Copy out the material verbatim, starting with the line that contains "Given: Click the Sogou input tray icon" and going on through the end of the material.

---------------

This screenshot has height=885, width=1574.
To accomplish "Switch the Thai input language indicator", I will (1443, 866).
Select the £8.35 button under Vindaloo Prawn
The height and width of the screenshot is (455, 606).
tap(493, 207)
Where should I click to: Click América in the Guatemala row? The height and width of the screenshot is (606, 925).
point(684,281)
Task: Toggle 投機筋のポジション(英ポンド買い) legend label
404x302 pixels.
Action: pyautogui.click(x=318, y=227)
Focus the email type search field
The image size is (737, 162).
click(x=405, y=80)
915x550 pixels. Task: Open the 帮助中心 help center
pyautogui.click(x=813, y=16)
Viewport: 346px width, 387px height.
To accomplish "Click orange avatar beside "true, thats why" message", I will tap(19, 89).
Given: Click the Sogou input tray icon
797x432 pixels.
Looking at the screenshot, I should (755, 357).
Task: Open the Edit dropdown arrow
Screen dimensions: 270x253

---------------

SOLVED PROBLEM:
Given: Click the Sogou input tray icon
797x432 pixels.
Looking at the screenshot, I should (755, 357).
Task: Open the Edit dropdown arrow
Screen dimensions: 270x253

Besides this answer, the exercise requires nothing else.